- _WHAT TO PRODUCE_: Find the line with "You are a computer-use agent. Viewport: 1879px" in the records below. Copy it and every line after it, up to and including the line with "Screen dimensions: 1459x900".

—————

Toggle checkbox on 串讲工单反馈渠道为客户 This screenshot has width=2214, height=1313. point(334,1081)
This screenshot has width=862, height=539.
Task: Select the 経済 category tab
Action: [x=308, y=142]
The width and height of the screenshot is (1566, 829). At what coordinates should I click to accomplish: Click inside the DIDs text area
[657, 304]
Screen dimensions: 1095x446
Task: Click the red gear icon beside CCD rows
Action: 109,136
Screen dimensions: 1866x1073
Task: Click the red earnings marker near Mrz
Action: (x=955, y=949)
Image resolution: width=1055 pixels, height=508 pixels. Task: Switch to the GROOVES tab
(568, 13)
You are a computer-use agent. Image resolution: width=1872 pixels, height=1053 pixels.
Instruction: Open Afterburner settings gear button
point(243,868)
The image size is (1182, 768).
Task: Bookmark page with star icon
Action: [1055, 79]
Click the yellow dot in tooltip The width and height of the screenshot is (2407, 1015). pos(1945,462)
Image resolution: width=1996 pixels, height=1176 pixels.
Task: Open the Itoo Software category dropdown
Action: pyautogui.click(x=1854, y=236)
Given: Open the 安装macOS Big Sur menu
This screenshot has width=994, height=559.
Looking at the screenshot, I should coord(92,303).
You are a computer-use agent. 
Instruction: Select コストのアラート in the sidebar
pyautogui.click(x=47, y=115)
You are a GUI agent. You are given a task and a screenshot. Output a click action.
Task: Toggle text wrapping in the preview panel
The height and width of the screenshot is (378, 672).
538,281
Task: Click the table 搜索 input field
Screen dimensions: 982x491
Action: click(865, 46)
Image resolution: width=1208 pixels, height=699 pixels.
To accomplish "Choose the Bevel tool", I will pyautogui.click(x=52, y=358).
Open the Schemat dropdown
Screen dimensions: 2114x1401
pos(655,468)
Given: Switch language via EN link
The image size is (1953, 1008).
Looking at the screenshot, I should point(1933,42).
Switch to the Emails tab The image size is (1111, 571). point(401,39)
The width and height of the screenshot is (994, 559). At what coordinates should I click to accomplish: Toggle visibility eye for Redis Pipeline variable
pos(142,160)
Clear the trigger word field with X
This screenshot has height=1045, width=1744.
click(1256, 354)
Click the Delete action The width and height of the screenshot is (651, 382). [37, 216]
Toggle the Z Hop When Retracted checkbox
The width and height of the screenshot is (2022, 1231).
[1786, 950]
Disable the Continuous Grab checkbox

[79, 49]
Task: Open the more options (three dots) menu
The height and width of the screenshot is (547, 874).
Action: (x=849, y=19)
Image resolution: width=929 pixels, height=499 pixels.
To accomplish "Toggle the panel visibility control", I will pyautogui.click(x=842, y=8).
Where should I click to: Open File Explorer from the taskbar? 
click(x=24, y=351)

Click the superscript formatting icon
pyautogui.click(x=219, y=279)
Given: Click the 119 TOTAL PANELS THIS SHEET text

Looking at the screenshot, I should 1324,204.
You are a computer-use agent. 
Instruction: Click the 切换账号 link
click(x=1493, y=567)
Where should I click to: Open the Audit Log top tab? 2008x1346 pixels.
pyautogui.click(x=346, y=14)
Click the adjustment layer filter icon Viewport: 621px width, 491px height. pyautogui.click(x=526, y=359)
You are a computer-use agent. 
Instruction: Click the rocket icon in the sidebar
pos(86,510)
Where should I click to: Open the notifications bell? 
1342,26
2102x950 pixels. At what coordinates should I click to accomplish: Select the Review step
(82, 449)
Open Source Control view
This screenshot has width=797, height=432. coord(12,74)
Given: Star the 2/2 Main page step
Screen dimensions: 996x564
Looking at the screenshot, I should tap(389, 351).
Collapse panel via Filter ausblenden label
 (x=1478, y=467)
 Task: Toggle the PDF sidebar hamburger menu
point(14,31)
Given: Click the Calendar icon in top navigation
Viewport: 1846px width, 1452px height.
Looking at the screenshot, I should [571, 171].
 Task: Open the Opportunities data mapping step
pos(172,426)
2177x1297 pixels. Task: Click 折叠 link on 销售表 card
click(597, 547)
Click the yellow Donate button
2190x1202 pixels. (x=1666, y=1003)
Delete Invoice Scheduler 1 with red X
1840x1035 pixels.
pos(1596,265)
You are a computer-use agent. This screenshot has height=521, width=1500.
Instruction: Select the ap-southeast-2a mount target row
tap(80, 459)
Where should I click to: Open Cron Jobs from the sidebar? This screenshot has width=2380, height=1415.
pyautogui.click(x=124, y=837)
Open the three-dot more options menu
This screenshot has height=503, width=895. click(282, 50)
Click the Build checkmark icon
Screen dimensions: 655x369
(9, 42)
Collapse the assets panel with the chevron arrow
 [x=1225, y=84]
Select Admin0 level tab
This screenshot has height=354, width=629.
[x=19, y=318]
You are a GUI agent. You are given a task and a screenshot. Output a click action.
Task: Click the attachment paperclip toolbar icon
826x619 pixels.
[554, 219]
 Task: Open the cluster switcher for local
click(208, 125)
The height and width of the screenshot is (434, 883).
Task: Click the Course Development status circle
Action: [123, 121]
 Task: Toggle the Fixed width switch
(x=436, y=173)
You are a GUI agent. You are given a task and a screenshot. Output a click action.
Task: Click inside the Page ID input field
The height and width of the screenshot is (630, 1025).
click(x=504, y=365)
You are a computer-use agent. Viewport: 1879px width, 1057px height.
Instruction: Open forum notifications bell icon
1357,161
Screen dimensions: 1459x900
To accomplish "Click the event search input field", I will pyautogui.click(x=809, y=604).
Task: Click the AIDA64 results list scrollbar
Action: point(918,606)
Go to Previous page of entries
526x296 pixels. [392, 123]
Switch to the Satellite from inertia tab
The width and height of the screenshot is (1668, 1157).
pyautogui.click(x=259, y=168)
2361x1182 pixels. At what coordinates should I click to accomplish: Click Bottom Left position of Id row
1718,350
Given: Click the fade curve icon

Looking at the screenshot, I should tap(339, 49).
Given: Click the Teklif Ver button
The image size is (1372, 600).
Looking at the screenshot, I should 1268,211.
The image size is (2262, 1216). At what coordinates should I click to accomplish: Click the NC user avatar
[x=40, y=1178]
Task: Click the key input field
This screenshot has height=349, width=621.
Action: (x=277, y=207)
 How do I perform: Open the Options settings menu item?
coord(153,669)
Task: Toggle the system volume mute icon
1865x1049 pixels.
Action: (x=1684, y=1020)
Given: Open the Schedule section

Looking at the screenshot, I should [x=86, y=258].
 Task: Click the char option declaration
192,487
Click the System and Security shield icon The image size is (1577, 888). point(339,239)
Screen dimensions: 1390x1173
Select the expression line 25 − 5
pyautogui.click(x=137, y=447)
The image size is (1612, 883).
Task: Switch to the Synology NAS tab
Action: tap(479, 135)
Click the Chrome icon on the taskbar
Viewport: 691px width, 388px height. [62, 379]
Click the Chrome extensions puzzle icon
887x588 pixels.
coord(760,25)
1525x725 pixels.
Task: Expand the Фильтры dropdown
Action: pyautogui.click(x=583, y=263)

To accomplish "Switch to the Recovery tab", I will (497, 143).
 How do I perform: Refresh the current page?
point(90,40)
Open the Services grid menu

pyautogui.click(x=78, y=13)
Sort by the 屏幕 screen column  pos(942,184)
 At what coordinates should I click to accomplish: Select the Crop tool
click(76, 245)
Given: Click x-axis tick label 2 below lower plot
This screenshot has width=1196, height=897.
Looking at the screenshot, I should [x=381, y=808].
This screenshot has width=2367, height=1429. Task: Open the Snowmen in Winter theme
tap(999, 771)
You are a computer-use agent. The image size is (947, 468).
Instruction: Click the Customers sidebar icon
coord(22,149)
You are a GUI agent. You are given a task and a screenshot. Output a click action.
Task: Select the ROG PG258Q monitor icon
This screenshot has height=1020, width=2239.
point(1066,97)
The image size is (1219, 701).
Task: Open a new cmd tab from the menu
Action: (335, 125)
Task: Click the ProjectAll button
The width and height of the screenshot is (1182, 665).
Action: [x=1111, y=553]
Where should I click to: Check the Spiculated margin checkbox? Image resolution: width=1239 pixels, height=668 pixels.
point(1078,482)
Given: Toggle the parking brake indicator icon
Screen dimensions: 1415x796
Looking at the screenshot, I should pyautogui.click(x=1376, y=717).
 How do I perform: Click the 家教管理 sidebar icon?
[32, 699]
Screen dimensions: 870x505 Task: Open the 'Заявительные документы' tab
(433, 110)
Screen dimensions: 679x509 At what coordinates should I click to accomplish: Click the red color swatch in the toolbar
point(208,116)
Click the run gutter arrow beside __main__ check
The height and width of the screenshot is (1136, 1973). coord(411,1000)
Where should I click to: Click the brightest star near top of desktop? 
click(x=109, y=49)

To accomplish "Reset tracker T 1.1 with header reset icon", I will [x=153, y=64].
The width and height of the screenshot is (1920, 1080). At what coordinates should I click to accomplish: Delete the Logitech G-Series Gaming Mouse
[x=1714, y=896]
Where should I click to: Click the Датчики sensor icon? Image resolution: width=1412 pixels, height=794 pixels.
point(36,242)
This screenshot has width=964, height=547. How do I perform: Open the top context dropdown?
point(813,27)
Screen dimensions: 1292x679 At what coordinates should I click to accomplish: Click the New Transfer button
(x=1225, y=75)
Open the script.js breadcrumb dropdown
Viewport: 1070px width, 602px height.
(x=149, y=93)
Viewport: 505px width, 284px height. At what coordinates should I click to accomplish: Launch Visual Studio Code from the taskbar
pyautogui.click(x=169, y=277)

—————

- _ANSWER BELOW_:
You are a computer-use agent. Viewport: 1879px width, 1057px height.
Instruction: Open forum notifications bell icon
1357,161
Screen dimensions: 1459x900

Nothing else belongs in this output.